CoUR is validated across nine IsaacGym environments and twenty Bidexterous Manipulation benchmark tasks. Metrics include human normalized scores and binary success rates. CoUR delivers strong numerical improvements, outperforming Text2Reward, Eureka, L2R, sparse and human-engineered baselines:

• IsaacGym: CoUR achieves a normalized score of 5.62, compared to 2.78 (Text2Reward), 2.66 (Eureka), and 1.00 (human baseline).
• Bidexterous Manipulation: CoUR scores a 65.63% success rate versus 56.87% (Text2Reward) and 45.90% (human baseline).

Ablation studies address three critical questions:

• Decoupling and Optimization: Decoupled BDO improves normalized score and success rate up to 12.4% and 8.7% respectively over monolithic optimization.
• Efficiency of CUQ: CUQ reduces training iterations by 20%, focusing evaluation on high-uncertainty reward terms.
• BO vs. LLM-only: Bayesian Optimization converges 35% faster and requires 25% less computation than direct LLM-based hyperparameter tuning.

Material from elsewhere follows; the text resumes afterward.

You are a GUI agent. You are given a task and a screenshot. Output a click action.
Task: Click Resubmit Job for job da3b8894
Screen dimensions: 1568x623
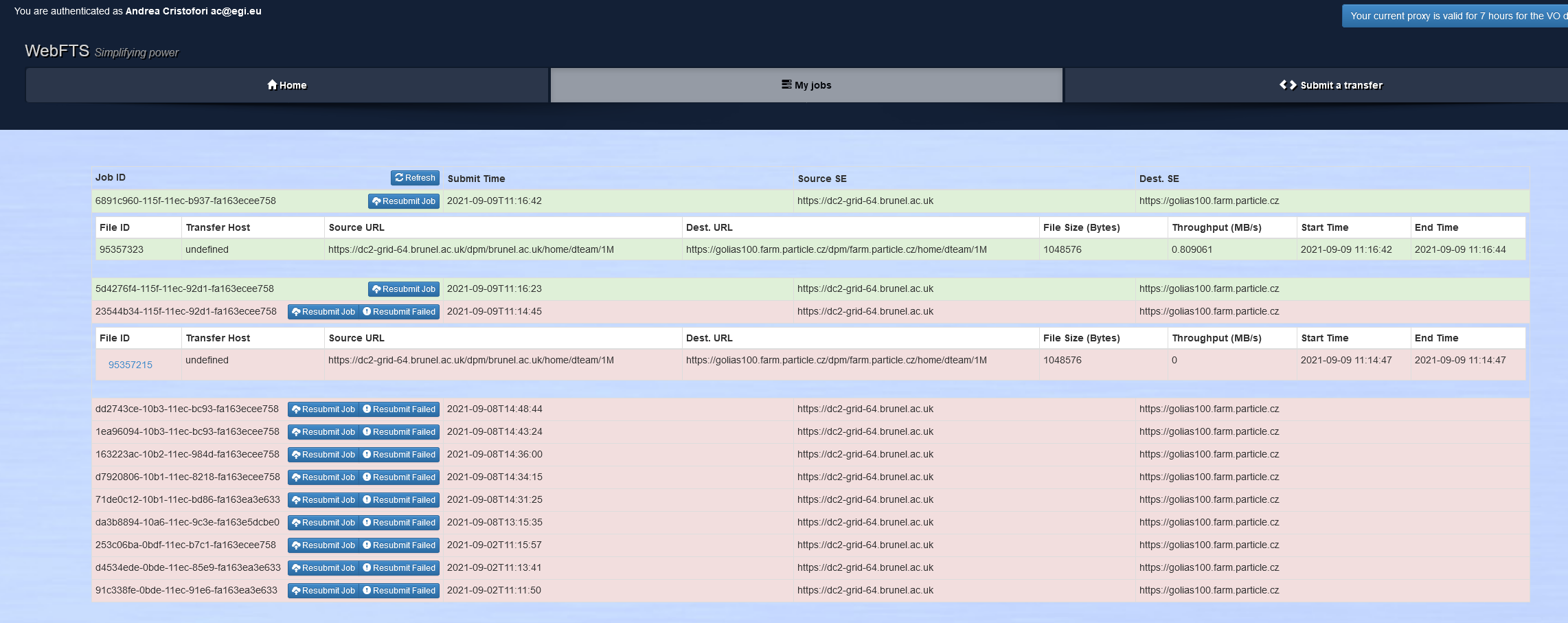pyautogui.click(x=323, y=523)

Sampling step analysis in BDO shows performance saturation at 5 steps, balancing computational cost and reward effectiveness.

Practical and Theoretical Implications

CoUR demonstrates that modular, uncertainty-aware reward design is scalable and generalizable across diverse robotic morphologies and manipulation scenarios. The decomposition and prioritization strategy allow RL researchers to automate complex reward specification, minimize redundant evaluation, and systematically refine ambiguous or conflicting reward terms. The incorporation of uncertainty quantification in reward design sets a precedent for interpretable RL pipeline engineering, potentially advancing safe deployment in high-stakes environments and accelerating experimentation cycles.

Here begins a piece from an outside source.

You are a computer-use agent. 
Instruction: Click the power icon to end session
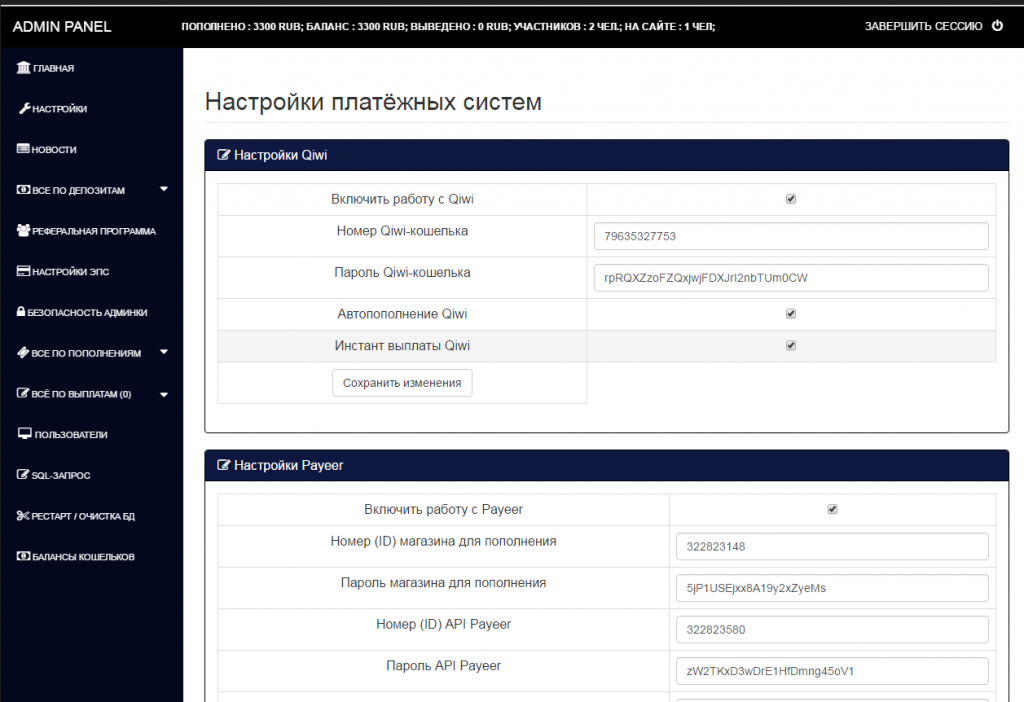click(997, 26)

On a theoretical front, CoUR highlights the synergy between LLMs, uncertainty quantification, and Bayesian optimization, opening new avenues in hierarchical RL reward construction and automated RL pipeline design. It suggests future integration of advanced LLM reasoning (e.g., Chain-of-Thought, semantic deliberation), structured hyperparameter search, and, potentially, self-adaptive reward shaping via continuous uncertainty tracking.

Conclusion

The Chain of Uncertain Rewards delivers a systematic, robust framework for automated reward function design in RL, combining LLM-based synthesis, uncertainty quantification, and decoupled Bayesian optimization. Its state-of-the-art empirical performance, efficiency improvements, and modular methodology hold broad implications for scalable and interpretable RL solutions. The approach provides a foundation for further research in uncertainty-aware reward shaping, component-level optimization, and automatic pipeline design in reinforcement learning.